More stable dS vacua from S-dual non-geometric fluxes
Cesar Damian, Oscar Loaiza-Brito
TL;DR
This work investigates stable vacua in Type IIB string theory on anisotropic T^6/Z_2 orientifolds with RR, NS-NS and S-dual non-geometric Q and P fluxes, seeking minima of the 4D scalar potential using a genetic algorithm. It reports 11 AdS and 7 dS vacua across isotropic, semi-isotropic, and anisotropic torus geometries, with a consistent moduli mass hierarchy where complex-structure moduli are typically heavier than the Hubble scale in dS cases. The dS solutions are BF-stable and exhibit large F-terms and gravitino masses, while the axio-dilaton and Kähler moduli emerge as potential small-field inflaton candidates; several vacua reside without brane sources, hinting at possible uplift to extended ${\cal N}=4$ theories. The results illuminate how non-geometric fluxes and S-duality can stabilize moduli and generate a landscape of vacua, though a full 10D derivation and expansion to broader flux spaces remain for future work.
Abstract
Stable vacua obtained from isotropic tori compactification might not be fully stable provided the existence of runaway directions in the Kaehler directions of anisotropy. By implementing a genetic algorithm we report the existence of explicit flux configurations leading to stable de Sitter and Anti- de Sitter vacua, consisting on Type IIB compactifications on a 6-dimensional anisotropic torus threaded with standard and S-dual invariant non-geometric fluxes in the presence of orientifold 3-planes.

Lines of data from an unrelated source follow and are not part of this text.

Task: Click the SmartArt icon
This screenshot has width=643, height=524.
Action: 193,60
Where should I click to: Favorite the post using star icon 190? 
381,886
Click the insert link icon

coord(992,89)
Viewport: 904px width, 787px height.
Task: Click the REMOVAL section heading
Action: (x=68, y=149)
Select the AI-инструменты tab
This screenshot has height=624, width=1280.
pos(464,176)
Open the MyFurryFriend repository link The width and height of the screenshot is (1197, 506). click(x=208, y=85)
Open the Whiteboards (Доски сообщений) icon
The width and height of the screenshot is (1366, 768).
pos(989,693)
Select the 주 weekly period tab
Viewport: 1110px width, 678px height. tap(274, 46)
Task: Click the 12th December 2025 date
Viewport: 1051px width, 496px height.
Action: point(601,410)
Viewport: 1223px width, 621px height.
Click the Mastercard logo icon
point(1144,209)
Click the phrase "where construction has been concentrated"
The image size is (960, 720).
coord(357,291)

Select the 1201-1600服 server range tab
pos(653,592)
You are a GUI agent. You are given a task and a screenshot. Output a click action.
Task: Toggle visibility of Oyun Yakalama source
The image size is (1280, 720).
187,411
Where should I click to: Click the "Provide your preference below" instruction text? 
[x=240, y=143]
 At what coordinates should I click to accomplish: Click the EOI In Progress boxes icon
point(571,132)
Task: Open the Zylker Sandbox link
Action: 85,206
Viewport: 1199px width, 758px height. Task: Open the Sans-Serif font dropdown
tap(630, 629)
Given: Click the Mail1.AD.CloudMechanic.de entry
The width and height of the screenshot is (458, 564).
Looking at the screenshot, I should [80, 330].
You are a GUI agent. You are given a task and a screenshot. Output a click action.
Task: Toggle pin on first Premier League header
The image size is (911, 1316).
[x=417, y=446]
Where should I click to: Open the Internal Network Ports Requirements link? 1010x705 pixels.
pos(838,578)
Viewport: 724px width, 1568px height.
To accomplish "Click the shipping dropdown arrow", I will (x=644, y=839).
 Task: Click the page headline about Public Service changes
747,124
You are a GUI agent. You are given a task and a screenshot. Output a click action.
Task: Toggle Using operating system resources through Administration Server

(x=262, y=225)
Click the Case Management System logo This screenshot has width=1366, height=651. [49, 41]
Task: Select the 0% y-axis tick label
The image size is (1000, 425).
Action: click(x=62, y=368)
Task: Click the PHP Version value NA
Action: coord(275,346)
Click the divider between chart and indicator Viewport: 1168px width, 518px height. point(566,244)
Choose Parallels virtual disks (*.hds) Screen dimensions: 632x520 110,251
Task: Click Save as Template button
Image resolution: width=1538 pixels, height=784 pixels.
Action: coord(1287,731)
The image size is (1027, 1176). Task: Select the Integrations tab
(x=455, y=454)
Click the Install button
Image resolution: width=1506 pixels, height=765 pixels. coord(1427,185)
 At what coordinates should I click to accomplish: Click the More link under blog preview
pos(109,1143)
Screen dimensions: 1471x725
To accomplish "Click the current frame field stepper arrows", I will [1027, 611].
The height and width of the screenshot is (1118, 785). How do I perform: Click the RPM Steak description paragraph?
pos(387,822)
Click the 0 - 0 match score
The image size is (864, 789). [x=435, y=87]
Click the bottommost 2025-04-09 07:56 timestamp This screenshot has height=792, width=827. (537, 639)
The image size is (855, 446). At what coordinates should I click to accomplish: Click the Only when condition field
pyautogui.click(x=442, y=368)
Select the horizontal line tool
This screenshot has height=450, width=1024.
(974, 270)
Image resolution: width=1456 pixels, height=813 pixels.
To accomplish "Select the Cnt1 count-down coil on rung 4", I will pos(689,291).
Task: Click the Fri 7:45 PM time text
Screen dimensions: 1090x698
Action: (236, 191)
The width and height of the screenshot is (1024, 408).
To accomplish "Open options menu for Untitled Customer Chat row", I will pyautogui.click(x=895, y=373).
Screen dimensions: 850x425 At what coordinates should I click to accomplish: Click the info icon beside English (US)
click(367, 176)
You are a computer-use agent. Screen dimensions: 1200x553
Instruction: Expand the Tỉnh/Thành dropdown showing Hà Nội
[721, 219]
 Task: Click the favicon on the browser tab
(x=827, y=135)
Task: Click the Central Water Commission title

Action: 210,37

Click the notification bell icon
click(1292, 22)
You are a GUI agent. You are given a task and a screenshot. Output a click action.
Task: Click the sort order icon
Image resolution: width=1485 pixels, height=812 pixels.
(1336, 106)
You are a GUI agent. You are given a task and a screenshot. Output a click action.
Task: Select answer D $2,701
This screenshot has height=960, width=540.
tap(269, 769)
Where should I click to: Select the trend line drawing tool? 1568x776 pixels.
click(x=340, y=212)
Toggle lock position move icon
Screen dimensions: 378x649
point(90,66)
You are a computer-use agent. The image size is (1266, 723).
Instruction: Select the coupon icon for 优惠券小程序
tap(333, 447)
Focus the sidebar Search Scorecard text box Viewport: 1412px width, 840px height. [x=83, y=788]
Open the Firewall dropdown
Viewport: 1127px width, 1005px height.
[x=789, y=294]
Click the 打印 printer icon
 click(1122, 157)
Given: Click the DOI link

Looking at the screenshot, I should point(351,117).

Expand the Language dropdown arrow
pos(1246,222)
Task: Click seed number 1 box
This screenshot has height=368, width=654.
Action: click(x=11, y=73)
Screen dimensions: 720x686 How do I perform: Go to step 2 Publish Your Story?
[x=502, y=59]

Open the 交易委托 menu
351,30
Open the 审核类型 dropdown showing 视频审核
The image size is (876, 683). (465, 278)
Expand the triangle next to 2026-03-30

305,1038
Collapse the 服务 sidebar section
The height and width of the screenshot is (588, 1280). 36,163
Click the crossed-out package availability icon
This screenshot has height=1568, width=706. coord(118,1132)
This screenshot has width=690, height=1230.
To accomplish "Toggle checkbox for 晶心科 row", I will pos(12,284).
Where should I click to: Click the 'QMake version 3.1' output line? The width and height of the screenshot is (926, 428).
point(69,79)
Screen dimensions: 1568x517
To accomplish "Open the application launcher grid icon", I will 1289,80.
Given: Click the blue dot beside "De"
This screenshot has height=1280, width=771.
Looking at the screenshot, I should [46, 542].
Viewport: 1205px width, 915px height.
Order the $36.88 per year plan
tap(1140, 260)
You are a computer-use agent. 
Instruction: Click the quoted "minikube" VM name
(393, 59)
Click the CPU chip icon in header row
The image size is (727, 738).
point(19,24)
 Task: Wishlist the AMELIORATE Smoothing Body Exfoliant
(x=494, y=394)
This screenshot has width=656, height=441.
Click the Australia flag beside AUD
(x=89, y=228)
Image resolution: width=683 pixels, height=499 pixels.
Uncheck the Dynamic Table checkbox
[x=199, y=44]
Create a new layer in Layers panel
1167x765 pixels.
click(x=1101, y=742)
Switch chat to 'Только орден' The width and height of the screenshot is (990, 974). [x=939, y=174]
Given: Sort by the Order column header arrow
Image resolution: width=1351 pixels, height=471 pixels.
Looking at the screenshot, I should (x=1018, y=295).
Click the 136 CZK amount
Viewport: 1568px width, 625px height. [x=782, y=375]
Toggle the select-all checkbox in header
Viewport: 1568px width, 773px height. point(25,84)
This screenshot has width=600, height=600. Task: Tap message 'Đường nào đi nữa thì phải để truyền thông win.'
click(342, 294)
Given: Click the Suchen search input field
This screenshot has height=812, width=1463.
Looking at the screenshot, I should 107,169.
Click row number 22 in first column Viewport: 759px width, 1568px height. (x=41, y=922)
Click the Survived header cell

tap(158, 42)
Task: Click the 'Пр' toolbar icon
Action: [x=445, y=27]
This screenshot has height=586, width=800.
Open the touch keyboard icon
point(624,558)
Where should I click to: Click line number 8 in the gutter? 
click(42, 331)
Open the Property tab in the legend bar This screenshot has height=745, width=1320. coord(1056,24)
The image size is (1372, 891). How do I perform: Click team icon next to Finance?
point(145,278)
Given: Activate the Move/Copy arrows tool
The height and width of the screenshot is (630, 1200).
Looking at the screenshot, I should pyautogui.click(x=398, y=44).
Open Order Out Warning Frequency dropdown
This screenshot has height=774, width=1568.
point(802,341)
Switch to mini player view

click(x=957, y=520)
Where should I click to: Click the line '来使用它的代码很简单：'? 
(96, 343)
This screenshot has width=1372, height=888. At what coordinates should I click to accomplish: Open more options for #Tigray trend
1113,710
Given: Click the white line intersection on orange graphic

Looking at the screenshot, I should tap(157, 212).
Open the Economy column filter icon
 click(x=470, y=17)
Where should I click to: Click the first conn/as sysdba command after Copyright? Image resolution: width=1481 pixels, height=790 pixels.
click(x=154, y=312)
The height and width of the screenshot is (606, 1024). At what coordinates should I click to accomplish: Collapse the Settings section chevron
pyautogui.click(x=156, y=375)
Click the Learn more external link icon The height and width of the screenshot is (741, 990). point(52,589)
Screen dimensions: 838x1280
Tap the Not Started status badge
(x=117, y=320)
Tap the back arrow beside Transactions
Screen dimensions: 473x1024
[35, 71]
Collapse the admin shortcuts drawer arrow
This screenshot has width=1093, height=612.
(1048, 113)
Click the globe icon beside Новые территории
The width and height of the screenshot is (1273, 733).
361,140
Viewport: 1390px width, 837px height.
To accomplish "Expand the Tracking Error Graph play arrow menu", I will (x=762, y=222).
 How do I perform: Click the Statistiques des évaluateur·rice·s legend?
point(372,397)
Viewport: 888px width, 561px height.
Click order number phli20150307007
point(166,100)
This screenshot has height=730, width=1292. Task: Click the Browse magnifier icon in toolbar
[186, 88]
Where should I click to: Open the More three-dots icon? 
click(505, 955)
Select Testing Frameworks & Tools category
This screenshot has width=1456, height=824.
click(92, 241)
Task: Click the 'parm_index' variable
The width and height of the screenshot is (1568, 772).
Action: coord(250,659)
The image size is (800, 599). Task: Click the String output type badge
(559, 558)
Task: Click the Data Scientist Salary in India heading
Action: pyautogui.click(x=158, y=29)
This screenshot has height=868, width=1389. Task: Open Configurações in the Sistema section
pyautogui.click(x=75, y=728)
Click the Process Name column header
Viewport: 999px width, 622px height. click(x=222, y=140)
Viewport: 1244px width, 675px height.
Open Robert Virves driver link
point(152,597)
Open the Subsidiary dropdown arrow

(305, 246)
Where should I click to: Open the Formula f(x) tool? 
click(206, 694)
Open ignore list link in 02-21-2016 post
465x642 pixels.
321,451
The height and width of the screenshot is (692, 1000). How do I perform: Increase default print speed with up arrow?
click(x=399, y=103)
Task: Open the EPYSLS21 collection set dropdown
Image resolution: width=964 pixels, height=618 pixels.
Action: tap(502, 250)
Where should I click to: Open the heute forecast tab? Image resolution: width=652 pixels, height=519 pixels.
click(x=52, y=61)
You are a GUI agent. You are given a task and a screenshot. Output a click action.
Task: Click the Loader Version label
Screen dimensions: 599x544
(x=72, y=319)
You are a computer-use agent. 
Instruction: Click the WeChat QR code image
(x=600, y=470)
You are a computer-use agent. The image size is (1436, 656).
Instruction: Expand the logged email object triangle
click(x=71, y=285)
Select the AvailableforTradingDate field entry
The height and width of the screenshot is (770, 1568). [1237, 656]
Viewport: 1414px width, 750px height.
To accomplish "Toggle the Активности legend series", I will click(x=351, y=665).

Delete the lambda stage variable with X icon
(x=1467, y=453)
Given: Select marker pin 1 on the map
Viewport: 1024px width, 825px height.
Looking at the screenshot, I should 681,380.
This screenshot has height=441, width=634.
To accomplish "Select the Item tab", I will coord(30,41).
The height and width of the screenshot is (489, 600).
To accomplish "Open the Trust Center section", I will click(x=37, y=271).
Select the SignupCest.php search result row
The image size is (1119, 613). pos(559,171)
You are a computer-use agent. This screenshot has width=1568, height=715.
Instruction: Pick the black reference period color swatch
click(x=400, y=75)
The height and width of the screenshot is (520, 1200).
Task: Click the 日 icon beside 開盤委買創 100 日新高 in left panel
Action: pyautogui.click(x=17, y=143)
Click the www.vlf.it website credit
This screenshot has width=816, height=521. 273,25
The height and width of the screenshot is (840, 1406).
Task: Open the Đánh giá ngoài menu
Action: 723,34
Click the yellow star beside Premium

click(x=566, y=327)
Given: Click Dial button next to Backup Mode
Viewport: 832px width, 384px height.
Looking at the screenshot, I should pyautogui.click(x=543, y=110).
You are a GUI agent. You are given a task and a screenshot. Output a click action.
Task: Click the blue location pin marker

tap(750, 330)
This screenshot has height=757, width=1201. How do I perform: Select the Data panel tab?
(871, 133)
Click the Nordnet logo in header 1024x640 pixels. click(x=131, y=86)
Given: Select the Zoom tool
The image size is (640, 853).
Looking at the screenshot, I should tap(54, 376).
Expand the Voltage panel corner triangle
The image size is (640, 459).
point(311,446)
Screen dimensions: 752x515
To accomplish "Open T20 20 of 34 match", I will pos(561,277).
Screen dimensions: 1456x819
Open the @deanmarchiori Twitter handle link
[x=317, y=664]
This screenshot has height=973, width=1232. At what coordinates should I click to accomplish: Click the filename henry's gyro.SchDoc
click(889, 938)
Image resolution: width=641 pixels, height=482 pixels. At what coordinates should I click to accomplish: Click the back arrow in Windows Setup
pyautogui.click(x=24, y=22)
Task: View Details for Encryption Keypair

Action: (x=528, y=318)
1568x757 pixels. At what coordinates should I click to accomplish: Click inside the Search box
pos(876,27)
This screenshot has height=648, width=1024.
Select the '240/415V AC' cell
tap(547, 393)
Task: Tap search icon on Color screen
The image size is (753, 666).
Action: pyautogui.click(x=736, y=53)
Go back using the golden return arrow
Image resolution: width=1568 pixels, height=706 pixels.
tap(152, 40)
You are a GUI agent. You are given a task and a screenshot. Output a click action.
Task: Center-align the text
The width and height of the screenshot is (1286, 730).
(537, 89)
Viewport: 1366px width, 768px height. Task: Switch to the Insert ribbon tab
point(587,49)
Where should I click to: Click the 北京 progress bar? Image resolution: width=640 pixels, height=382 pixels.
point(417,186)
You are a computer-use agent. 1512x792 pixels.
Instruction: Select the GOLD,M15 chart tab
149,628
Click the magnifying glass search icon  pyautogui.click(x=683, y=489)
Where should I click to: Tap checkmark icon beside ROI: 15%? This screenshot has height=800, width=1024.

In all dS vacua the masses of the complex structure moduli are heavier than the Hubble scale suggesting that the axio-dilaton and Kaeahler moduli are natural candidates for small-field inflation. In the way, we also report new solutions on isotropic and semi-isotropic tori compactifications. Finally, we observe that, since all our solutions are obtained in the absence of solitonic objects, they are good candidates to be lifted to stable solutions in extended supersymmetric theories.